Learning about human intention from the stuff people type into search engines is laughably crude compared to how much can be inferred from a sensornet that joins up myriad, real-time data-dots and applies machine learning data-mining algorithms dynamically. More dots are already being joined by Google, across multiple web products and its mobile platform Android — which brings it a rich location layer. Doing even more and deeper data mining is a natural evolution of its business model. (Related: Google acquired AI firm Deep Mind last year — a maker of “general-purpose learning algorithms”.)
The core reality of the Internet of Things is that a distributed network of connected objects could be deliberately engineered to catch us in its web — triangulating our comings and goings as we brush past its myriad nodes. The more connected objects surround us, the more data points wink into existence to be leveraged by the Googles of the digital world to improve the accuracy and texture of their understanding of our intentions, whether we like it or not.
So while the future Internet may appear to fade into the background, as Schmidt suggests, that might just signify a correspondingly vast depth of activity going on in the background. All the processing power required to knit together so many connections and weave a concealed map of who we are and what we do.
The risk here, clearly, is that our privacy is unpicked entirely. That an embedded ‘everywhere Internet’ becomes a highly efficient, hugely invasive machine analyzing us at every turn in order to package up every aspect of our existence as a marketing opportunity. That’s one possible future for the sensornet.
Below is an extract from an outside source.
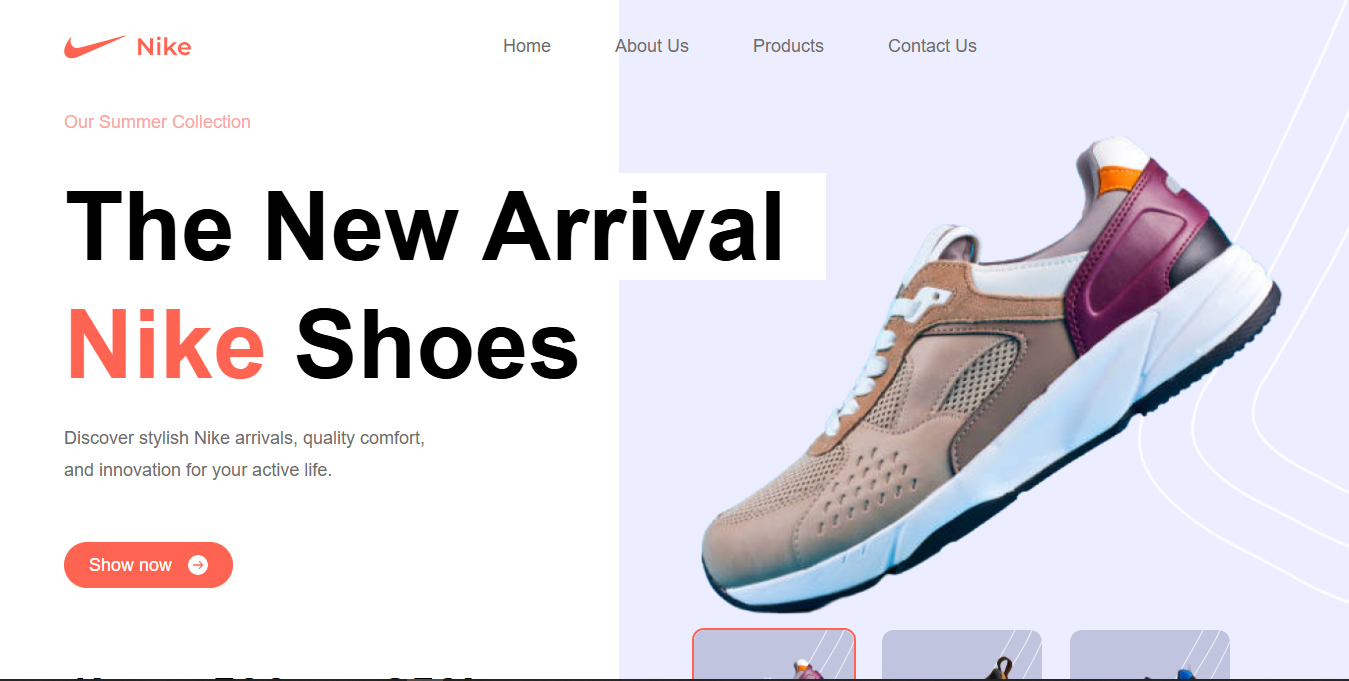Click the orange Nike brand wordmark in header
Screen dimensions: 1349x681
click(164, 46)
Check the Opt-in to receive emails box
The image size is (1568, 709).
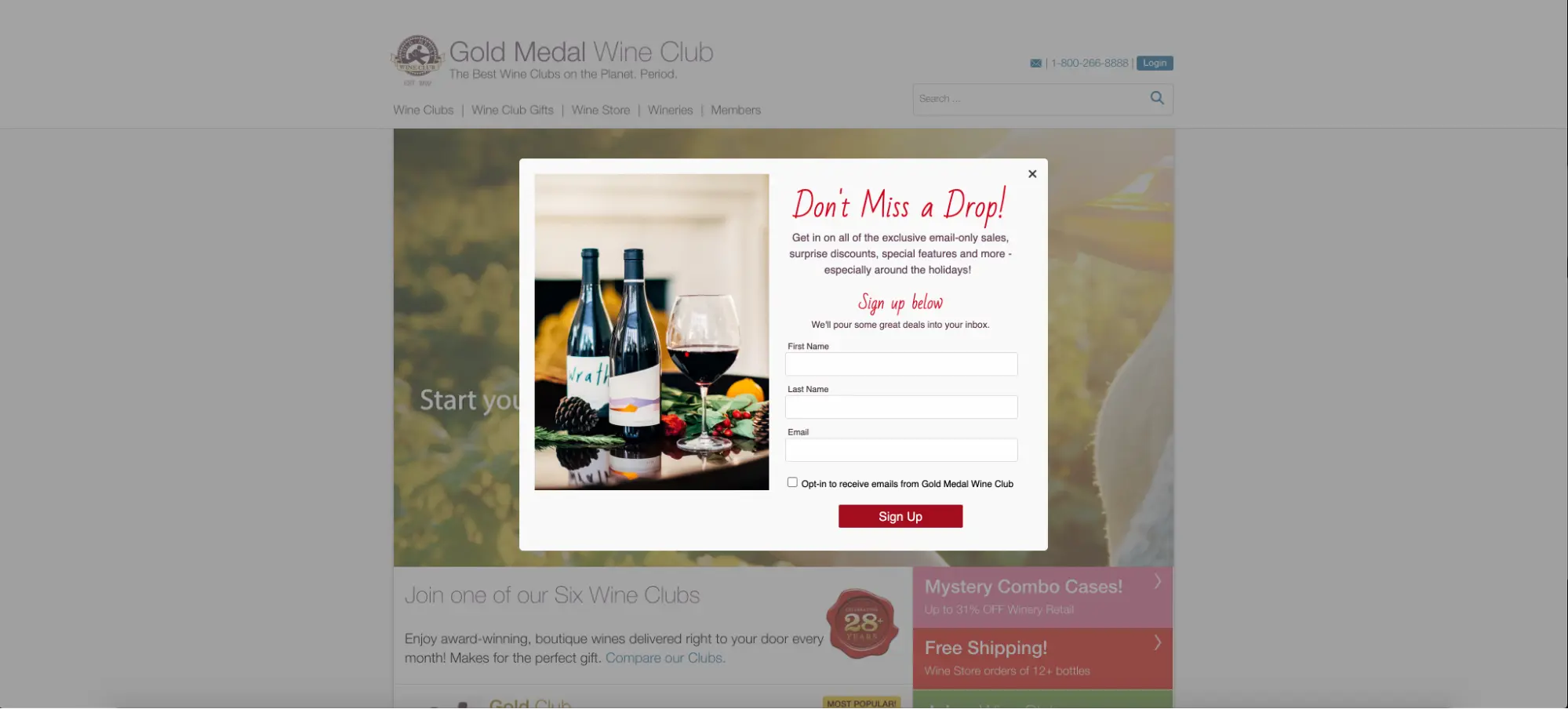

But it seems to me that that defeatist argument is also part of the spinning which vested interests like Google, whose business models stand to benefit massively, engage in when they discuss the digital future that they are trying to shape. Technology is a tool. Diverse applications are possible. And just because technology makes something possibledoes not also mean it is inevitable.
As Seltzer says, we need to be thinking about how we want the data to flow or not flow, rather than throwing our hands up in horror or defeat. What is also clearly necessary — indeed, I would argue, is imperative — is joined up thinking from regulators to comprehend the scope of the privacy risks posed by increasingly dense networks of networked objects, and how the accumulation of data-points can collectively erode consumer privacy. A clear-sighted strategy for ensuring end users can comprehend and control the processing of their personal data is paramount.
Without that, the risk for startup businesses playing in this space is that the rise of more and more connected devices will be mirrored by a parallel rise in human mistrust of increasingly invasive products and services.
In the hyper personal realm of the Internet of Things, user trust is paramount. So building a framework to regulate the data flows of connected devices now, while the sensornet is still in its infancy, is imperative for everyone involved.
In the offline world we have cars and roads. We also have speed limits — for a reason. The key imperative for regulators now, as we are propelled towards a more densely-packed universe of connected devices, is coming up with the sensornet’s speed limits. And fast.